This policy applies to Mosaic Finance ("we", "us"), including the web service at mosaicfinance.xyz and the Mosaic Finance Chrome Extension. It describes what data we collect, why, where it goes, and the controls available to you.
Summary
- We do not sell your data.
- The Chrome extension does not read the contents of the pages you visit. It scans page text locally for ticker patterns (like $AAPL); only matched symbols are sent to our backend to fetch quotes.
- If you sign in, we receive your Google-verified email, display name, and profile photo so we can sync your watchlist across devices.
- We use Google Analytics 4 to count installs and feature usage (anonymous client ID, never your page URLs).
- Uninstalling the extension removes all locally stored data.
1. Data We Collect
1.1 Data you provide
- Google email, name, profile photo— only if you click "Sign in with Google". Used for account identification and syncing your watchlist across devices.

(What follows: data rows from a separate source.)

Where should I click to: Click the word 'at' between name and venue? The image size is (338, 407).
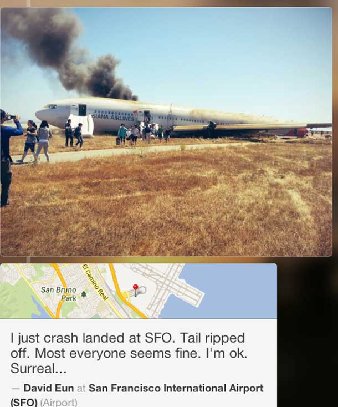tap(81, 389)
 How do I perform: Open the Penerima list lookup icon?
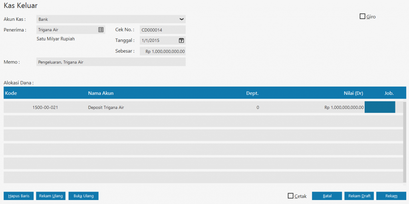point(101,30)
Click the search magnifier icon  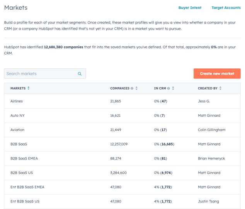pyautogui.click(x=80, y=74)
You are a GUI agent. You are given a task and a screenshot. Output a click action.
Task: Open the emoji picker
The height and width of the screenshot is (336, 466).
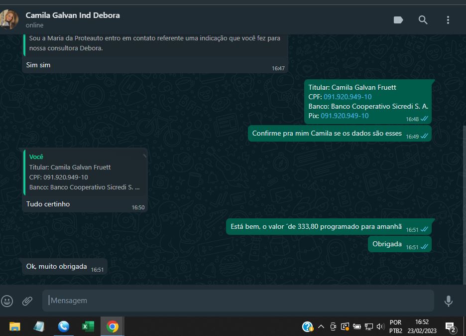click(x=7, y=301)
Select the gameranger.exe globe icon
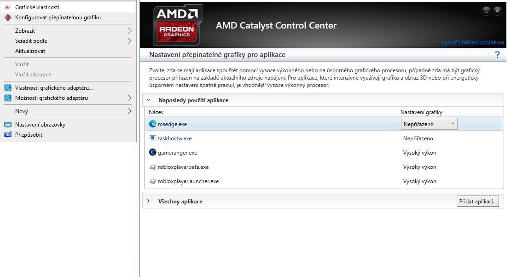 (x=152, y=152)
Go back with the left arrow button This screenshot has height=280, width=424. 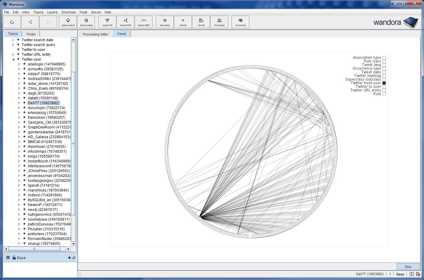point(30,22)
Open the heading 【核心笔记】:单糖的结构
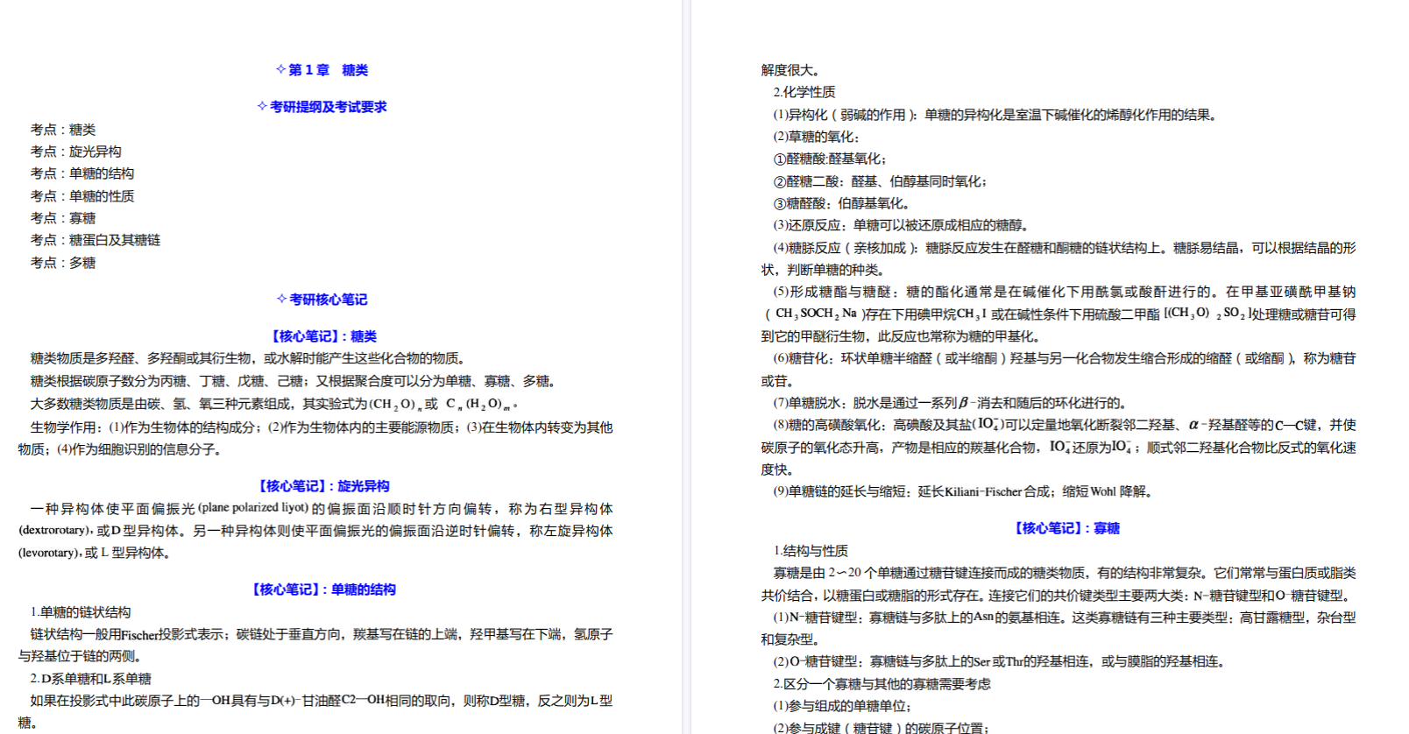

- Watchlist symbols (e.g. AAPL, MSFT) — stored locally via chrome.storage.sync and transmitted to our backend to fetch quotes for them.
- Search queries — when you type in the extension omnibar, the query is sent to our search endpoint to return matching symbols.
1.2 Data collected automatically
- Detected ticker symbols from the page you are viewing — sent to our backend to render hover cards. We do not receive the page URL, title, or content.
- Anonymous client ID and session ID (random UUIDs) for Google Analytics 4 event correlation, stored locally.
- Product analytics events: extension_installed, extension_opened, tab_viewed, ticker_searched, watchlist_added, watchlist_removed, signed_in, signed_out, hover_card_shown, omnibar_opened, setting_changed.
- Basic request metadata (IP, user agent) received by our backend in standard server logs for abuse prevention and debugging.
1.3 Data we do NOT collect
- The URL, title, or content of pages you visit
- Your browsing history
- Form inputs, passwords, or keystrokes outside our omnibar
- Financial account credentials or brokerage data
2. How We Use Your Data
- Serve the product (fetch quotes, fundamentals, sparklines for detected tickers)
- Sync your watchlist across devices when signed in
- Authenticate you via Google OAuth and Firebase Identity Toolkit
- Measure aggregate product usage via Google Analytics 4
- Debug and improve reliability using server logs
We do not use your data for advertising or profiling, and we do not share it with data brokers.
3. Third Parties That Receive Data
- Google (OAuth) — your Google account email, name, and photo via chrome.identity, for sign-in.
- Google / Firebase (Identity Toolkit) — Google OAuth access token exchanged for a Firebase ID token that authenticates API calls.
- Google Analytics 4 — anonymous client ID, event names, and minimal event parameters.
- Mosaic Finance backend — detected tickers, watchlist symbols, search queries, and your Firebase ID token.
We use no other third-party processors.
4. Data Retention
- Local extension storage — removed automatically when you uninstall the extension or clear its data.
- Watchlist on our backend (if signed in) — retained until you delete the entry or your account.
- Google Analytics events — retained for 14 months per GA4 defaults.
- Server logs — retained for up to 30 days.
5. Your Rights and Controls
- Sign out at any time from the extension popup. This clears your Firebase token and local auth state.
- Remove watchlist items individually from the popup.
- Uninstall the extension to wipe all local data.
- Request account deletion by emailing support. We will remove your account and associated watchlist data within 30 days.
- Opt out of analytics by blocking requests to google-analytics.com at the browser or network level. A native opt-out toggle is on our roadmap.
Depending on where you live, you may have additional rights under GDPR (EU/UK), CCPA (California), or similar laws — including the right to access, correct, delete, or port your data. Contact us to exercise those rights.
6. Security
- All backend API traffic uses HTTPS.
- We never store Google passwords; sign-in uses Google's OAuth flow.
- Firebase ID tokens are short-lived and scoped to our API.
- Our Firebase API key is a public client credential restricted by Google to our extension ID and web origin.
No system is perfectly secure. If you believe you have found a vulnerability, email [email protected].
7. Children's Privacy
Mosaic Finance is not directed at children under 13 and we do not knowingly collect data from them.
8. Changes to This Policy
We will update the "Last updated" date above when material changes occur. For significant changes, we will also surface a notice in the extension popup on your next launch.